THE PROBLEM:
Please copy every line from the records below that contains the string "computer".

RAW DATA:

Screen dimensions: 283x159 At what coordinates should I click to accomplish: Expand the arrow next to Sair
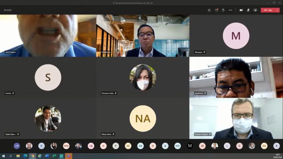click(x=277, y=10)
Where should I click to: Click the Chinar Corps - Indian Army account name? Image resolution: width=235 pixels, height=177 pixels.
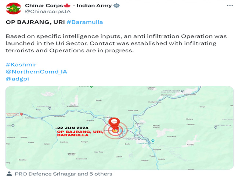68,6
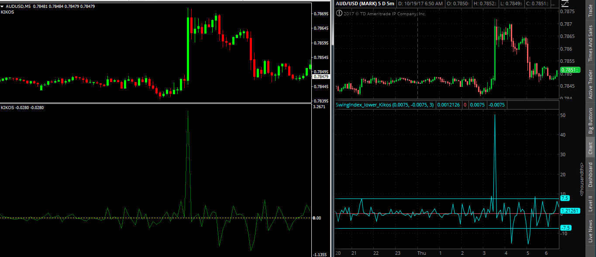Click the chart scale icon at top-right corner

coord(565,3)
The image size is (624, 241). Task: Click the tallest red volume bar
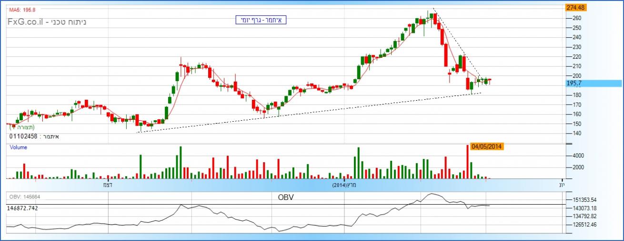pyautogui.click(x=467, y=161)
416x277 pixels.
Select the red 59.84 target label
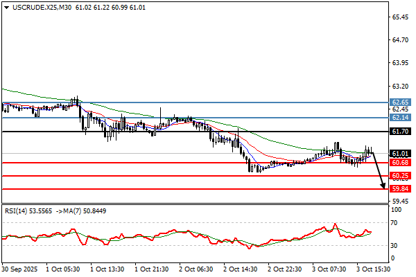click(x=400, y=188)

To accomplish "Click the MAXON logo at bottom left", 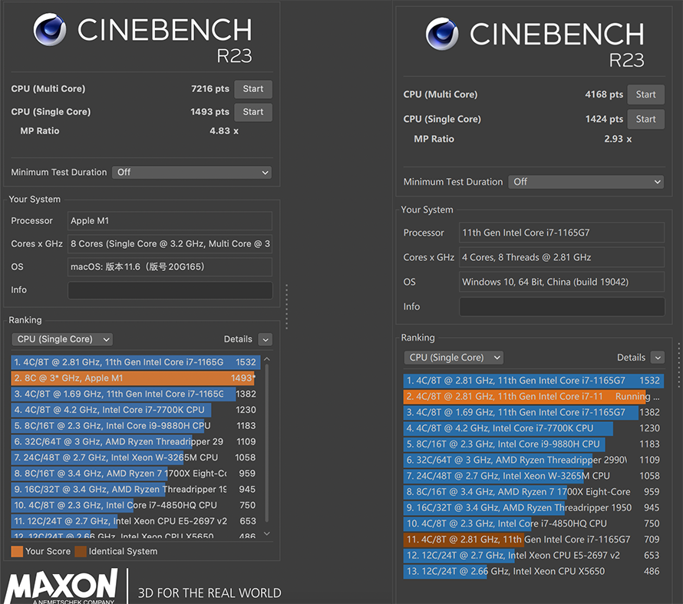I will pyautogui.click(x=61, y=586).
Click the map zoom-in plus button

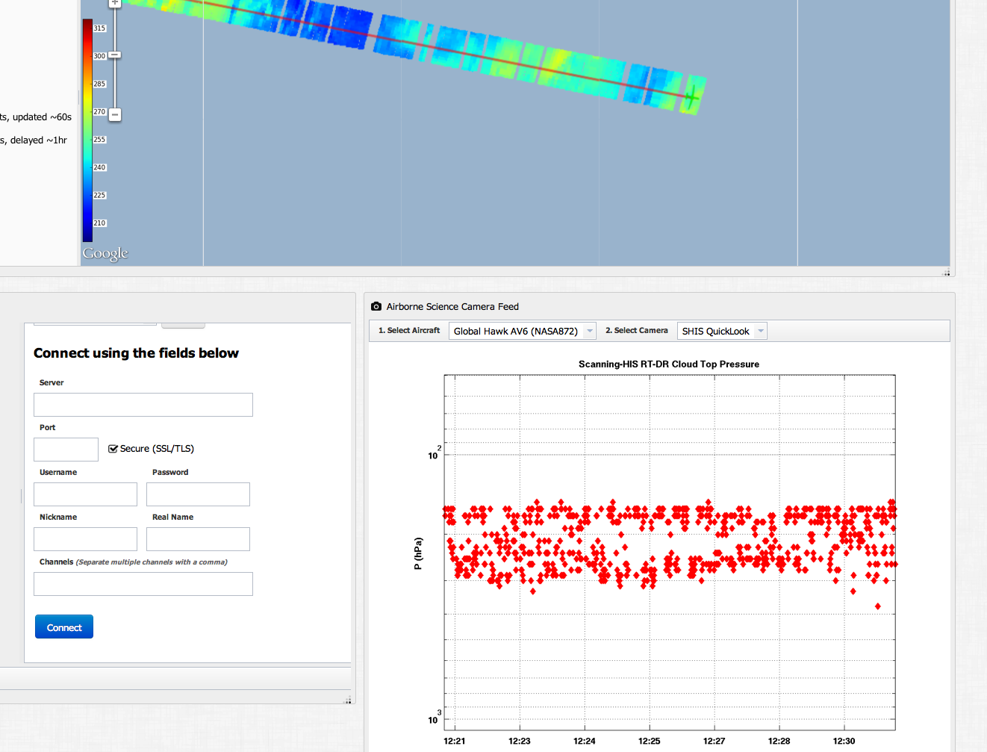[x=115, y=3]
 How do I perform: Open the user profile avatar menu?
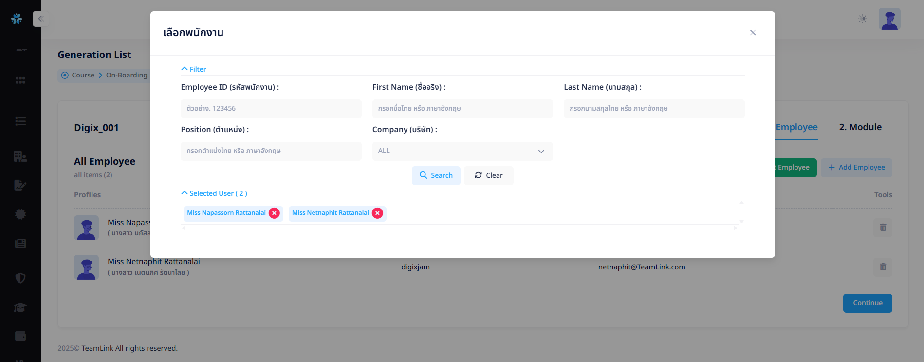point(889,19)
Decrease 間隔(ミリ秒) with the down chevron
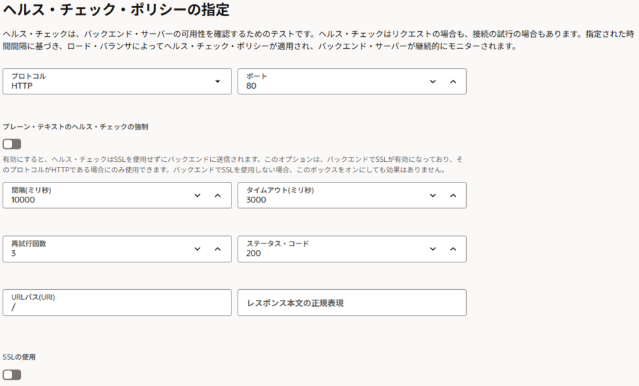This screenshot has width=639, height=386. [x=197, y=195]
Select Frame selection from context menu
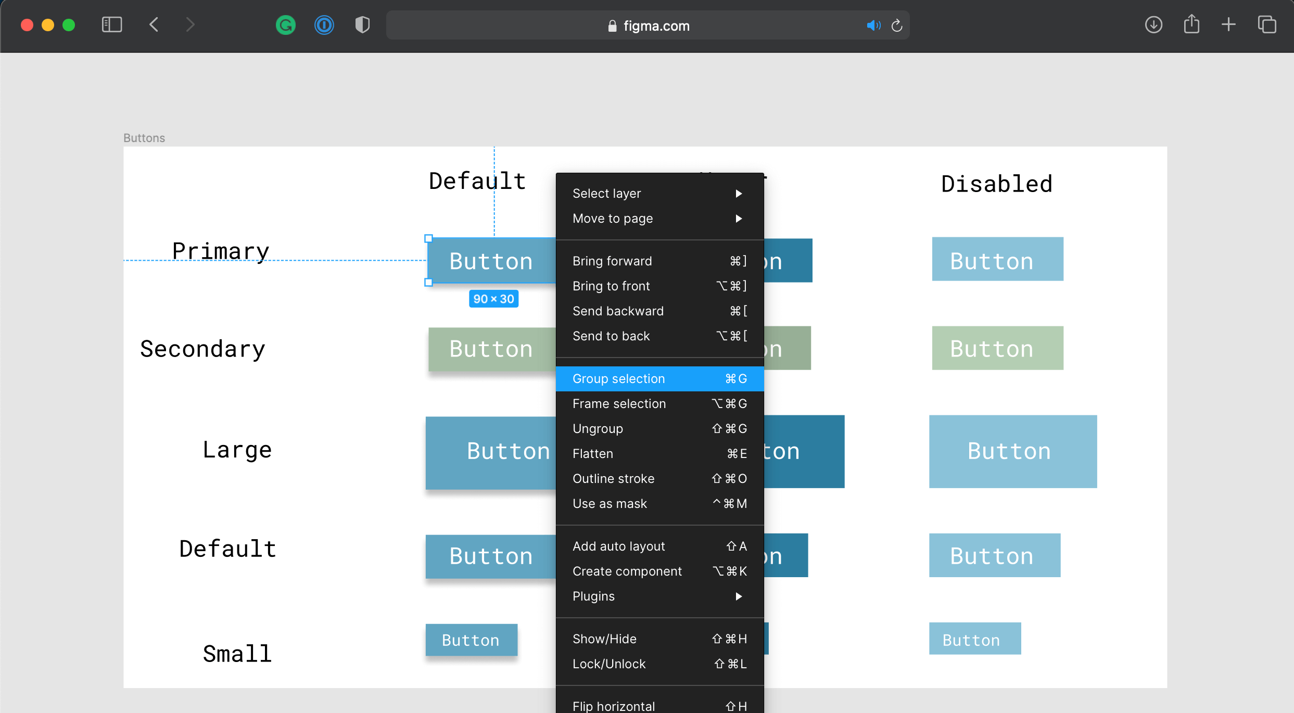Image resolution: width=1294 pixels, height=713 pixels. 619,403
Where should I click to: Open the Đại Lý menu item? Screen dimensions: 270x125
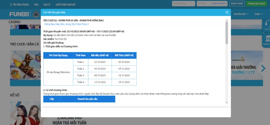click(47, 4)
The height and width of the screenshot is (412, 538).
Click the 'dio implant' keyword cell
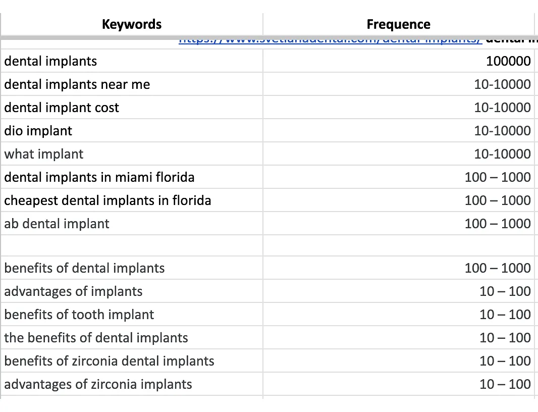[38, 131]
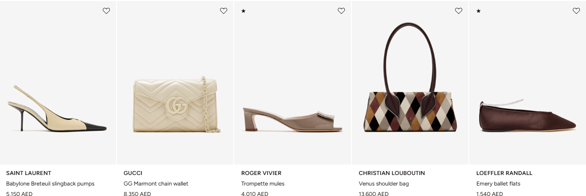
Task: Click star badge on Loeffler Randall product
Action: [478, 11]
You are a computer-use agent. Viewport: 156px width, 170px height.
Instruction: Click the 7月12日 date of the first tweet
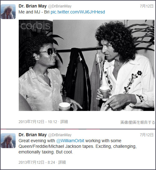147,6
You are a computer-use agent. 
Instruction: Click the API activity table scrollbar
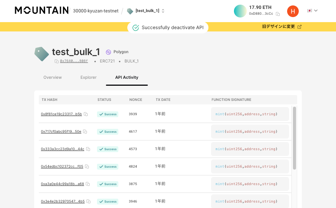point(294,138)
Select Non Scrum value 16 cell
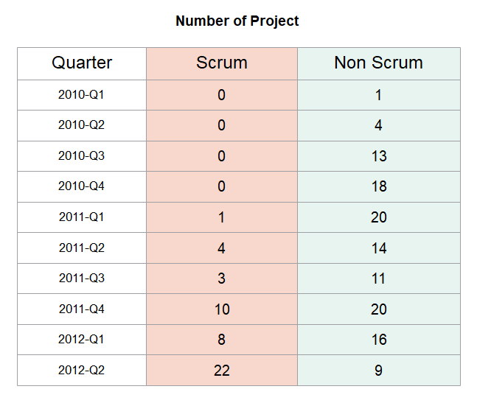Screen dimensions: 477x403 378,340
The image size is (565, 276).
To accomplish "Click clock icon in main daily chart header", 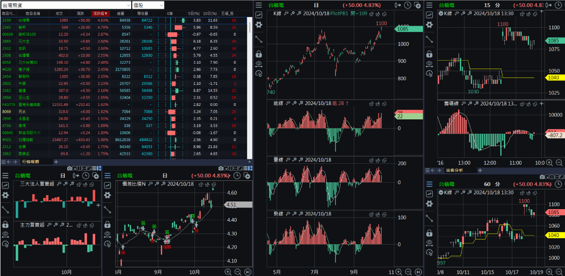I will pyautogui.click(x=407, y=5).
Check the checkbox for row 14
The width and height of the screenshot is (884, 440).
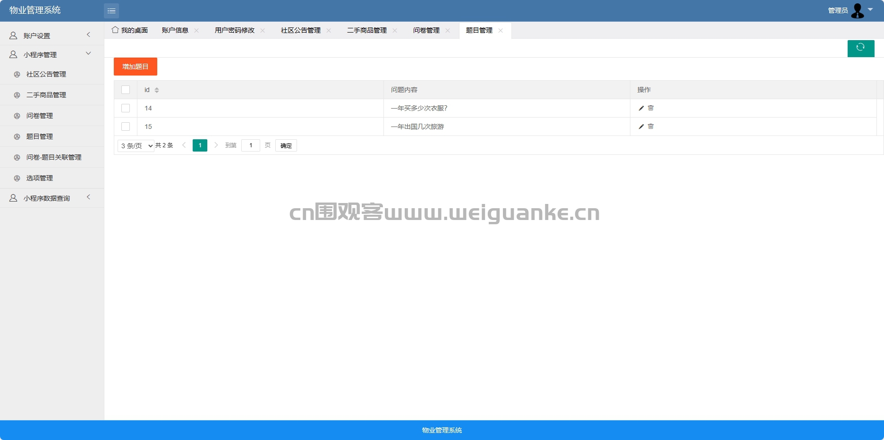click(126, 108)
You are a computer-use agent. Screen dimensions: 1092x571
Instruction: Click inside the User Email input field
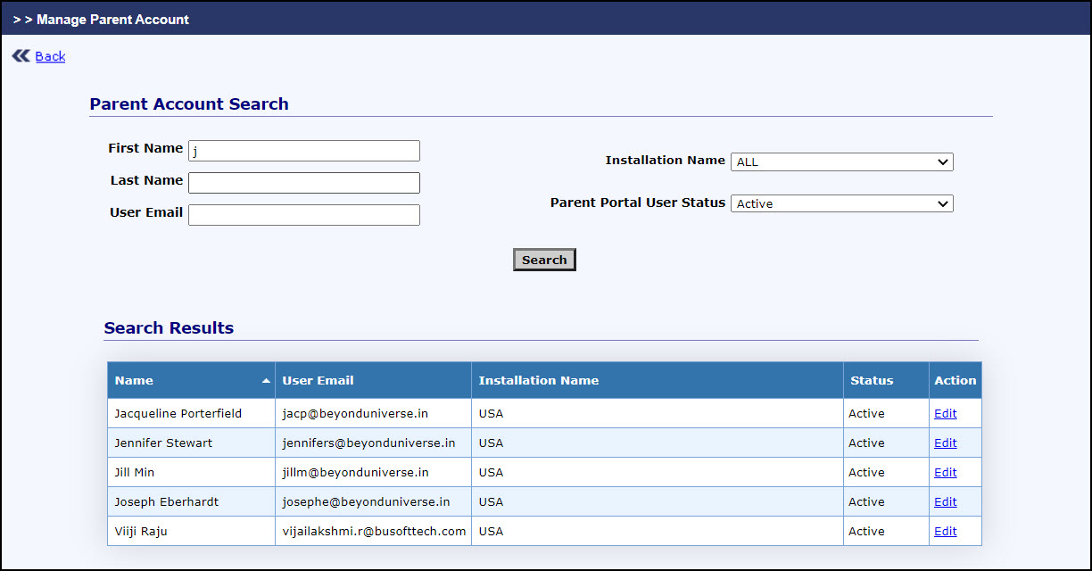coord(303,214)
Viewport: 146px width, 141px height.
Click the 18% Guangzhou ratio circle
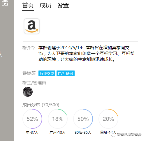(58, 119)
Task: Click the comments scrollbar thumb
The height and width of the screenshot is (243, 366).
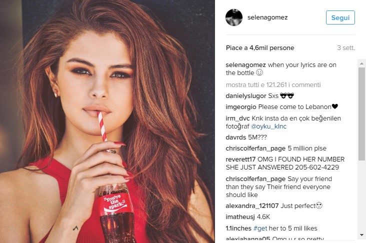Action: click(362, 114)
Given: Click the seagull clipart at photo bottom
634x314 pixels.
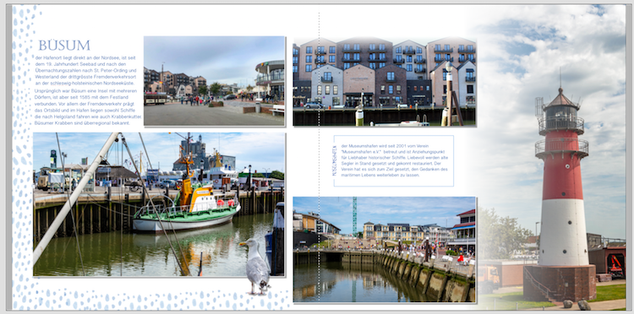Looking at the screenshot, I should click(x=256, y=266).
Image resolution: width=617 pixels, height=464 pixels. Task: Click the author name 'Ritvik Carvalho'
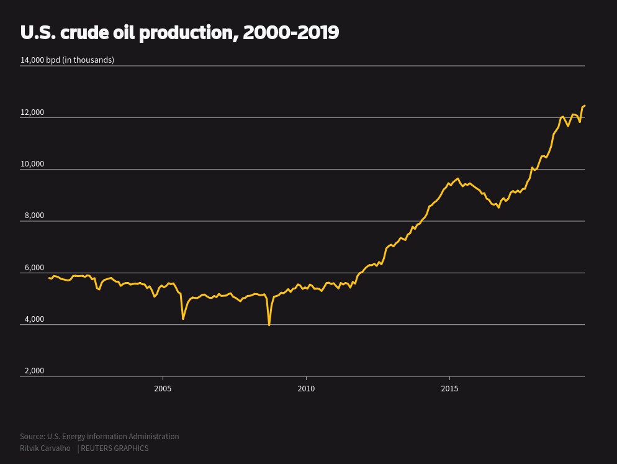tap(45, 448)
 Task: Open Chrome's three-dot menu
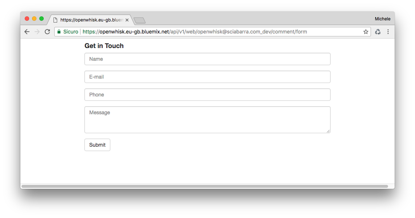click(388, 32)
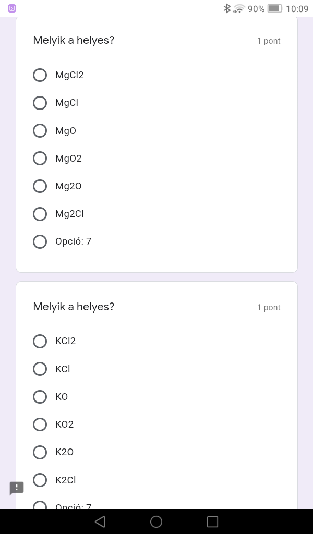
Task: Tap the report problem feedback icon
Action: click(x=17, y=488)
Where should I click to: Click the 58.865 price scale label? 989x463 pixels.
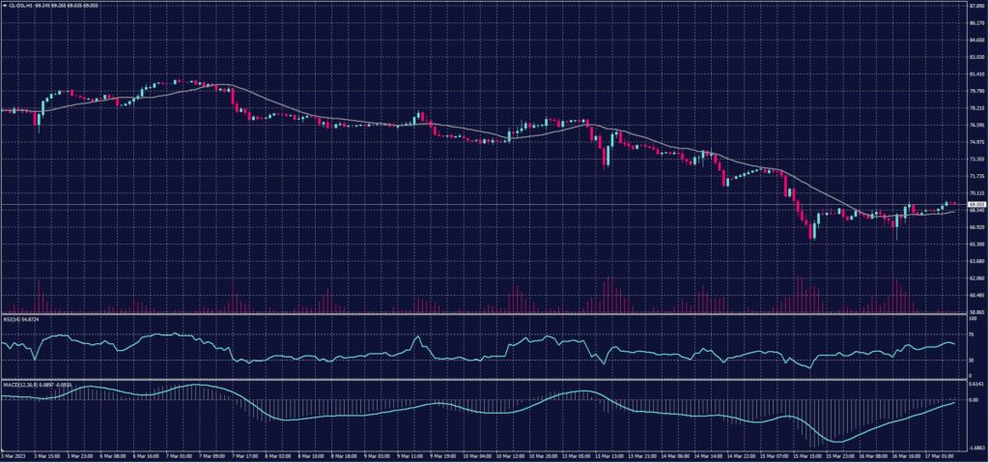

ANSWER SECTION:
You are a computer-use agent. Viewport: 156px width, 170px height.
You are a computer-use agent. 
You are a computer-use agent. Screen dimensions: 1092x571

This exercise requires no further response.